La protección diplomática de sus ciudadanos en suelo extranjero ha sido una vieja práctica de los Estados. Hay un añoso texto del jurista suizo Emmeric de Vattel (1714-1767) que dio sustento a esta práctica, al afirmar que “quienquiera que causa un mal a un ciudadano ofende indirectamente al Estado, el que está obligado a proteger a ese ciudadano; y el soberano de aquél debiera vengar esas injurias, castigar al agresor y, si posible, obligarlo a efectuar satisfacción plena; pues de otra manera el ciudadano no obtendría el gran fin de la asociación civil, que es la seguridad”.
En razón de estas ideas, en el Derecho Internacional clásico, y aun en el contemporáneo, se ha considerado que es obligación de un Estado prestar su amparo personal y económico a sus nacionales por los daños y perjuicios que sufran fuera de sus fronteras. Ciertas Constituciones incluso obligan a los gobiernos a ejercer esa protección. En alguno de sus fallos la Corte Internacional de Justicia de La Haya afirmó que los Estados tienen la obligación “de hacer respetar en las personas de sus súbditos el Derecho Internacional”. En esta línea de pensamiento, en el siglo XIX y a comienzos del XX era una práctica corriente que los Estados, para defender los derechos y propiedades de sus ciudadanos residentes en el exterior, interviniesen en los asuntos internos de otros. Lo cual dio lugar a innumerables fricciones entre los países.
Fue célebre el reclamo de Rosa Gelbtrunk, planteado porque los bienes de un ciudadano norteamericano, que residía y tenía negocios en El Salvador, fueron saqueados en 1898 en Sensuntepeque, Cabañas, por soldados levantados en armas. Los árbitros no consideraron justificada la indemnización puesto que cuando un extranjero establece en un país relaciones mercantiles se convierte en “partícipe de la suerte de los súbditos y ciudadanos del Estado en el que reside y donde cumple sus transacciones comerciales” y, en este caso concreto, el ciudadano Gelbtrunk no había sido tratado en peor forma que los demás ciudadanos salvadoreños. Lo cual produjo un conflicto diplomático entre la República de El Salvador y Estados Unidos. Esto ocurrió a principios del siglo pasado.

::::::

> EJERCICIO 1
Según el texto sobre la protección diplomática, ¿en qué año y en qué lugar saquearon los soldados los bienes del ciudadano norteamericano?
> EJERCICIO 2
Indica si cada afirmación concuerda con el texto sobre la protección diplomática y cita las palabras que lo deciden: (a) Emmeric de Vattel era un jurista suizo. (b) Los árbitros consideraron justificada la indemnización en el reclamo de Rosa Gelbtrunk. (c) Ninguna Constitución obliga a los gobiernos a ejercer la protección diplomática.
> EJERCICIO 3
Prosigue el texto sobre la protección diplomática a partir de su última oración.

> LÍNEAS DE DATOS
::::::

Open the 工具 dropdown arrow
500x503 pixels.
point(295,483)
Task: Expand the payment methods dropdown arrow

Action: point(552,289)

::::::

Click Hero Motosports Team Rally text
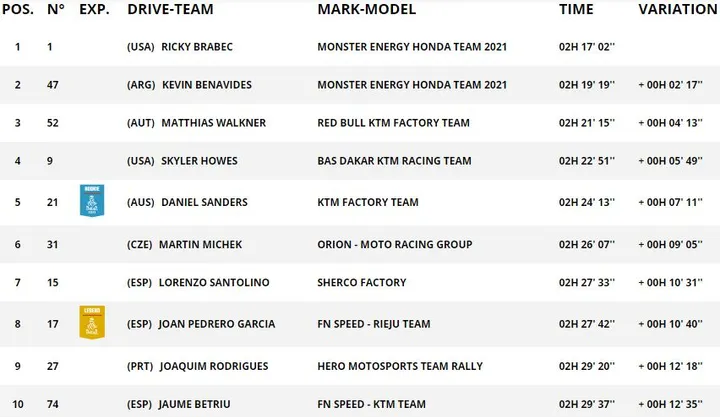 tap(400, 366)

::::::

> RESULTADO 1
En 1898, en Sensuntepeque, Cabañas.

> RESULTADO 2
(a) Sí: «del jurista suizo Emmeric de Vattel».
(b) No: «Los árbitros no consideraron justificada la indemnización».
(c) No: «Ciertas Constituciones incluso obligan a los gobiernos a ejercer esa protección».

> RESULTADO 3
Se podrían citar muchos otros casos similares. El del ciudadano italiano Sambiaggio, residente en Venezuela, por ejemplo, cuyos bienes fueron gravemente afectados por una frustrada acción insurreccional, que motivó la reclamación diplomática de Italia contra Venezuela. El árbitro dictaminó en este caso que “la sola existencia de una revolución evidente presupone que un cierto grupo de individuos se ha puesto, permanente o definitivamente, fuera del alcance de las autoridades” y que, por consiguiente, “no puede decirse que ellas sean responsables por un estado de cosas creado contra su voluntad”. En la reclamación del “Hogar de Misioneros”, una congregación religiosa norteamericana afincada en el entonces protectorado británico de Sierra Leona, en África, por daños causados en sus bienes debido a los actos violentos ejecutados por una rebelión, el tribunal de arbitraje desechó la demanda fundado en que “ningún gobierno puede ser considerado responsable por los actos cometidos por grupos rebeldes en violación de su autoridad, salvo que se compruebe que ha actuado con mala fe o que ha mostrado negligencia en el control de la rebelión”.
Aunque más tarde cambió de criterio, el gobierno de Estados Unidos rechazó, por medio de un cruce de notas en que intervino su Secretario de Estado Seward, las reclamaciones formuladas por Gran Bretaña, Austria y Francia por las pérdidas que la guerra civil norteamericana de mediados del siglo XIX causó en los negocios y propiedades de los súbditos de sus respectivos países. En aquel tiempo los Estados Unidos eludieron toda responsabilidad por las acciones realizadas por grupos humanos, especialmente los llamados “confederados” de los estados del sur, que habían escapado a todo control de la autoridades federales.
Fue tal la avalancha de este tipo de reclamaciones diplomáticas en el convulsionado mundo latinoamericano que, como reacción a ellas, el internacionalista argentino Carlos Calvo (1822-1906) planteó en su libro "Derecho Internacional Teórico y Práctico" (1896) la tesis de que los Estados no son responsables por las pérdidas causadas a los extranjeros por insurrecciones armadas, guerras civiles o alteraciones del orden público, de modo que no pueden aceptar reclamaciones de indemnización propuestas por otros Estados.
Esta tesis fue conocida a fines del siglo XIX con el nombre de doctrina Calvo y de ella se derivó la llamada <cláusula Calvo, que es la renuncia expresa a toda reclamación diplomática de daños y perjuicios que hace un inversor extranjero, sea persona física o persona jurídica, al momento de formalizar la relación contractual con un Estado.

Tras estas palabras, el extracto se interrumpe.